You are an experienced, pragmatic software engineering AI agent. Do not over-engineer a solution when a simple one is possible. Keep edits minimal.

Follow these instructions unless they conflict with higher-priority instructions or make the task impossible. Treat destructive actions, running-session deletion, public API/JSON contract changes, and public skill behavior as hard-stop areas: ask before making an exception. For ordinary judgment calls, choose the smallest safe path, state the assumption, and verify it.

Operating Contract

Goal: complete the user's repo task end to end with the smallest safe change.

Success means:

Relevant code, tests, and docs were inspected before edits.
Every changed line traces directly to the request.
Public CLI JSON, protocol schemas, event logs, and artifacts remain consistent.
Assertions or Zod validation guard non-obvious assumptions.
Targeted validation was run, or the reason it could not run is stated.
The final response names what changed and the exact checks performed.

Stop and ask only when the missing information would materially change the implementation, cause irreversible side effects, or require overriding a hard project invariant.

Project Overview

agent-tty is a CLI-first terminal automation tool for AI agents and humans. It creates long-lived PTY-backed sessions, exposes machine-friendly commands to control them, and produces inspectable artifacts such as semantic snapshots, PNG screenshots, asciicast recordings, and WebM exports.

The current implementation is a TypeScript/Node v1 with these main building blocks:

Commander for the CLI surface (src/cli/main.ts).
node-pty for PTY/process lifecycle.
Zod for protocol, manifest, and artifact validation.
ghostty-web + Playwright as the reference renderer for screenshot, wait, snapshot, and replay/export flows.
Vitest, Oxlint, Oxfmt, and TypeScript for quality gates.
mise as the canonical task runner in CI.

Session state is stored under ~/.agent-tty by default. In tests and automation, prefer an isolated absolute AGENT_TTY_HOME instead of writing into the real home directory.

Reference

Important files

src/cli/main.ts — public CLI contract and command registration.
src/cli/commands/*.ts — command implementations; most behavior changes start here.
src/host/hostMain.ts — per-session host orchestration for PTY, renderer, RPC, waits, and artifacts.
src/host/eventLog.ts — append-only events.jsonl writer; append-time sequence numbers must stay contiguous.
src/host/replay.ts — validated replay-input builder for manifest, dimensions, and target sequence semantics.
src/protocol/schemas.ts and src/protocol/messages.ts — machine-facing schemas and result shapes.
src/storage/ — path guards, home/session resolution, manifest I/O, artifact manifests, and the persisted event-log codec.
src/renderer/ghosttyWeb/backend.ts — reference renderer and Playwright browser harness.
src/export/asciicast.ts and src/export/webm.ts — recording export logic.
src/util/assert.ts — shared fail-fast assertion helpers.
design/ARCHITECTURE.md — stable architecture and product intent overview.
ROADMAP.md and RELEASE.md — shipped scope vs deferred scope at the repo root.

Given material:
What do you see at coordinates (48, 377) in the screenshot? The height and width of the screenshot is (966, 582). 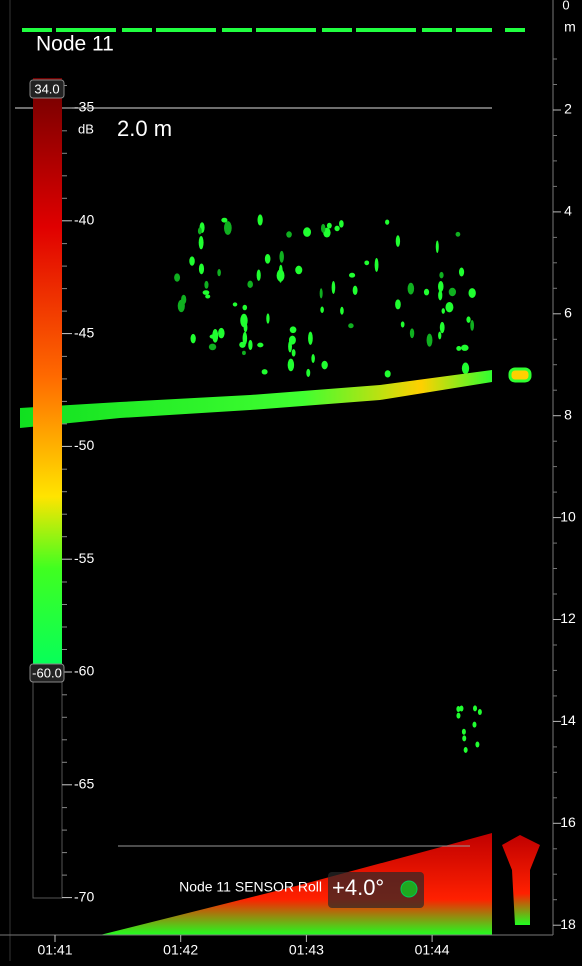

What to work on:
**1.** Which areas does the agent-tty guide treat as hard-stop areas that require asking before making an exception? List all of them.
**2.** In the agent-tty guide, where is session state stored by default?
**3.** Write a continuation of the agent-tty guide, picking up right after its final line.
The data has nothing to do with the agent-tty guide.

Results of the exercise:
**1.**
- Destructive actions
- Running-session deletion
- Public API/JSON contract changes
- Public skill behavior

**2.** Under ~/.agent-tty.

**3.**
dogfood/README.md and dogfood/CATALOG.md — proof-bundle navigation and reviewer-facing validation artifacts.

Important directories

src/cli/ — CLI entrypoint, output envelopes, and user-facing commands.
src/host/ — long-lived session host, event logging, replay, RPC.
src/renderer/ — renderer abstraction plus the ghostty-web reference backend.
src/storage/ — filesystem layout and manifest/artifact helpers.
src/protocol/ — Zod schemas, envelopes, and command/result types.
test/unit/ — focused unit tests with mocked dependencies.
test/integration/ — CLI-level behavior against isolated temp homes.
test/e2e/ — higher-level fixture-driven flows that assert rendered output and artifacts.
test/fixtures/apps/ — tiny terminal apps used by e2e and dogfooding.
design/ — architecture references and archived planning/status docs.
docs/ — contributor and maintainer workflow docs.

Architecture

Treat the architecture as:

CLI -> per-session host -> PTY + append-only event log -> renderer replay -> artifact manifests/files

Important implications:

The CLI JSON envelope is the stable automation surface.
The per-session host is internal implementation detail.
The event log is canonical execution truth.
The renderer provides reference visual truth, not native-terminal parity.
Artifacts should be reproducible from session state and replay data, not from ad hoc side channels.

Essential commands

Preferred setup uses mise; fall back to direct aube only when necessary.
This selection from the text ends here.